*What the task asks*. Copy the following lines verbatim, in the same order.

*Records supplied*.
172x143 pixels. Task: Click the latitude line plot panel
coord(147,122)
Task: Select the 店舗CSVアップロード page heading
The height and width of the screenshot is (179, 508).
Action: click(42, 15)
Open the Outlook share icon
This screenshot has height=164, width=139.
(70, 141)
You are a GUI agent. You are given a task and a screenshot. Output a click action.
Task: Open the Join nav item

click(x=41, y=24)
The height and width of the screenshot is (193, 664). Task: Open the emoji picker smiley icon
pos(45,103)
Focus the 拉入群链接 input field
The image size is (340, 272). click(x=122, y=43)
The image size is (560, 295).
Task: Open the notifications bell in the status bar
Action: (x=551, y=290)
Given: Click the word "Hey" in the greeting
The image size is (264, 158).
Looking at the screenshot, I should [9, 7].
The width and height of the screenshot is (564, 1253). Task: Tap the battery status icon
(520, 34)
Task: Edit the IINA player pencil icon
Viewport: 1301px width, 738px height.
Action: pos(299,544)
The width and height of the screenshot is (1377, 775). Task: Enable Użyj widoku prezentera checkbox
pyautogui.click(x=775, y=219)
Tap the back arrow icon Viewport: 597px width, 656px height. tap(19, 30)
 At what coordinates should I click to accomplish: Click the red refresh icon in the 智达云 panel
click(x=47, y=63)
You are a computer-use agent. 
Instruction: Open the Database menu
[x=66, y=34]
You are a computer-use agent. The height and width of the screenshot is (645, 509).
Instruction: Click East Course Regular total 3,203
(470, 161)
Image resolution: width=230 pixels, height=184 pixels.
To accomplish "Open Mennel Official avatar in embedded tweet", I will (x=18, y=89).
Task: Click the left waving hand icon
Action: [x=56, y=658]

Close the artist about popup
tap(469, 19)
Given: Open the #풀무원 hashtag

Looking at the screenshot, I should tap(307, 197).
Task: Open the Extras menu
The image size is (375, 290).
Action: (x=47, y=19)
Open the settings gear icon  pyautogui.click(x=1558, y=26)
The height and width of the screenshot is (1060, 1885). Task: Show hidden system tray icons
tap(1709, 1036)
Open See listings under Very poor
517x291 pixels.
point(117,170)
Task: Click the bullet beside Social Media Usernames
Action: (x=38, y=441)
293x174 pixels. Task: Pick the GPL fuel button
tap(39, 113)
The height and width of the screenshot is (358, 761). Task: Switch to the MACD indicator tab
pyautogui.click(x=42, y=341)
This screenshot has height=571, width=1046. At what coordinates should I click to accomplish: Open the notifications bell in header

*Output below*.
172x143 pixels. Task: Click the latitude line plot panel
coord(147,122)
Task: Select the 店舗CSVアップロード page heading
The height and width of the screenshot is (179, 508).
Action: click(42, 15)
Open the Outlook share icon
This screenshot has height=164, width=139.
(70, 141)
You are a GUI agent. You are given a task and a screenshot. Output a click action.
Task: Open the Join nav item

click(x=41, y=24)
The height and width of the screenshot is (193, 664). Task: Open the emoji picker smiley icon
pos(45,103)
Focus the 拉入群链接 input field
The image size is (340, 272). click(x=122, y=43)
The image size is (560, 295).
Task: Open the notifications bell in the status bar
Action: (x=551, y=290)
Given: Click the word "Hey" in the greeting
The image size is (264, 158).
Looking at the screenshot, I should [9, 7].
The width and height of the screenshot is (564, 1253). Task: Tap the battery status icon
(520, 34)
Task: Edit the IINA player pencil icon
Viewport: 1301px width, 738px height.
Action: pos(299,544)
The width and height of the screenshot is (1377, 775). Task: Enable Użyj widoku prezentera checkbox
pyautogui.click(x=775, y=219)
Tap the back arrow icon Viewport: 597px width, 656px height. tap(19, 30)
 At what coordinates should I click to accomplish: Click the red refresh icon in the 智达云 panel
click(x=47, y=63)
You are a computer-use agent. 
Instruction: Open the Database menu
[x=66, y=34]
You are a computer-use agent. The height and width of the screenshot is (645, 509).
Instruction: Click East Course Regular total 3,203
(470, 161)
Image resolution: width=230 pixels, height=184 pixels.
To accomplish "Open Mennel Official avatar in embedded tweet", I will (x=18, y=89).
Task: Click the left waving hand icon
Action: [x=56, y=658]

Close the artist about popup
tap(469, 19)
Given: Open the #풀무원 hashtag

Looking at the screenshot, I should tap(307, 197).
Task: Open the Extras menu
The image size is (375, 290).
Action: (x=47, y=19)
Open the settings gear icon  pyautogui.click(x=1558, y=26)
The height and width of the screenshot is (1060, 1885). Task: Show hidden system tray icons
tap(1709, 1036)
Open See listings under Very poor
517x291 pixels.
point(117,170)
Task: Click the bullet beside Social Media Usernames
Action: (x=38, y=441)
293x174 pixels. Task: Pick the GPL fuel button
tap(39, 113)
The height and width of the screenshot is (358, 761). Task: Switch to the MACD indicator tab
pyautogui.click(x=42, y=341)
This screenshot has height=571, width=1046. At what coordinates should I click to accomplish: Open the notifications bell in header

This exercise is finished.